== Activity list ==
A – In the passage on denormalization trade-offs in MongoDB, list each input size from the table with its approximate number of operations.
B – According to the passage on denormalization trade-offs in MongoDB, what time complexity does updating a denormalized document have?

== Passage ==
Denormalization trade-offs in MongoDB - Time & Space Complexity
When we denormalize data in MongoDB, we copy related information into one place to speed up reads.
We want to understand how this affects the time it takes to update or read data as the data grows.
Analyze the time complexity of updating a denormalized document.
// Update user info in many posts where user data is embedded
const userId = "123";
const newName = "Alice";
db.posts.updateMany(
{ "author.id": userId },
{ $set: { "author.name": newName } }
);
This code updates all posts where the author's id matches, changing the embedded author name.
Look for repeated work done by the database.
- Primary operation: Scanning and updating each post with matching author id.
- How many times: Once for each post by that author, which can be many.
As the number of posts by the user grows, the updates take longer.
| Input Size (n posts) | Approx. Operations |
|---|---|
| 10 | 10 updates |
| 100 | 100 updates |
| 1000 | 1000 updates |
Pattern observation: The work grows directly with the number of posts to update.
Time Complexity: O(n)
This means the update time grows linearly with how many documents need changing.
[X] Wrong: "Denormalization always makes updates faster because data is in one place."
[OK] Correct: Actually, denormalization can slow updates because you must change many copies of the same data.
Understanding these trade-offs shows you can think about real-world data design and performance, a key skill in database work.
"What if we used references instead of embedding author data? How would the time complexity of updates change?"

[Stored records]
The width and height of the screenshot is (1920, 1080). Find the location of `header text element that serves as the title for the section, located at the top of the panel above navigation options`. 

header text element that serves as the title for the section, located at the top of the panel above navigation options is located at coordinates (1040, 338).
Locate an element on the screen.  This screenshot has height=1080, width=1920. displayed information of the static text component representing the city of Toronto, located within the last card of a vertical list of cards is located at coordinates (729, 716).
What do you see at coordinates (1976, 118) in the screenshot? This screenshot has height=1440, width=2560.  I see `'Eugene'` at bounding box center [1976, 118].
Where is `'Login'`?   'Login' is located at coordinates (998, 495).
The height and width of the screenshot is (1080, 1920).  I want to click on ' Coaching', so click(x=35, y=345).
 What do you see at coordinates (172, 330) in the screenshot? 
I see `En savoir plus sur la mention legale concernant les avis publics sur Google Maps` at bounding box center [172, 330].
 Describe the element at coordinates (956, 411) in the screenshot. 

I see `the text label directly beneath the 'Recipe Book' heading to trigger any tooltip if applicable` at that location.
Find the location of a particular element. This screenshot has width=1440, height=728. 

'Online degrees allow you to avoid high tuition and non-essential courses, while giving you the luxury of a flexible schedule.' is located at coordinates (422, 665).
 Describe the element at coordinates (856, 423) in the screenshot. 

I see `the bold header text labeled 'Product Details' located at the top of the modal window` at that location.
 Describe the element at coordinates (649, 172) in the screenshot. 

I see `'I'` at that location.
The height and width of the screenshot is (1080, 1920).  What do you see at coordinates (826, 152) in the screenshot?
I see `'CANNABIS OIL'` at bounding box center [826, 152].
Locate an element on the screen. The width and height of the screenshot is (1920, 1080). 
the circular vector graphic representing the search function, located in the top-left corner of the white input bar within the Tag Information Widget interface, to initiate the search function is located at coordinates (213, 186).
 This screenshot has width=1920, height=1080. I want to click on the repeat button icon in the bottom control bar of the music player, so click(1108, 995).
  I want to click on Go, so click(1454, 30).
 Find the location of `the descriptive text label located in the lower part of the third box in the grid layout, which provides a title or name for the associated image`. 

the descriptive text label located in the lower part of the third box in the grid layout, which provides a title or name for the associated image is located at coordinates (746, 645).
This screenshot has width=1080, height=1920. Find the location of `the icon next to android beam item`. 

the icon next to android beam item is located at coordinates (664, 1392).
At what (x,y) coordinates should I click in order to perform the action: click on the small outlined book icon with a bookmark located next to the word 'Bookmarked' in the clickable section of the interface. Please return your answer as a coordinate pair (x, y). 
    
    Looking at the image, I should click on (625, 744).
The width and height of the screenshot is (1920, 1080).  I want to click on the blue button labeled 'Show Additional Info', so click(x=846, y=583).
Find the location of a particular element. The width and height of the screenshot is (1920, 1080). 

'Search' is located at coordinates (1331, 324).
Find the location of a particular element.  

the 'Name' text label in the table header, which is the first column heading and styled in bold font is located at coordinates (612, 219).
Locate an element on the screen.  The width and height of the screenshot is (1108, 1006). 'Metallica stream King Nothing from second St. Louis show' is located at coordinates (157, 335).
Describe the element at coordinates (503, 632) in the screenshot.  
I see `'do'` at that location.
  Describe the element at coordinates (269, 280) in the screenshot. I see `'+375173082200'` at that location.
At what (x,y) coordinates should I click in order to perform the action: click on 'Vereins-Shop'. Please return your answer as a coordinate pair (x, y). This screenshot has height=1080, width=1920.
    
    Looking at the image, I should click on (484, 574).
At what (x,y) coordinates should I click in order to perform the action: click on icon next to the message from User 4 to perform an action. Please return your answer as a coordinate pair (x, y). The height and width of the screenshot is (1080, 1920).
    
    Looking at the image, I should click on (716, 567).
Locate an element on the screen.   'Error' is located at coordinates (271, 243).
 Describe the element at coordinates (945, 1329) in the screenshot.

== Answers to the problems ==
A –
10 posts: 10 updates
100 posts: 100 updates
1000 posts: 1000 updates

B – O(n)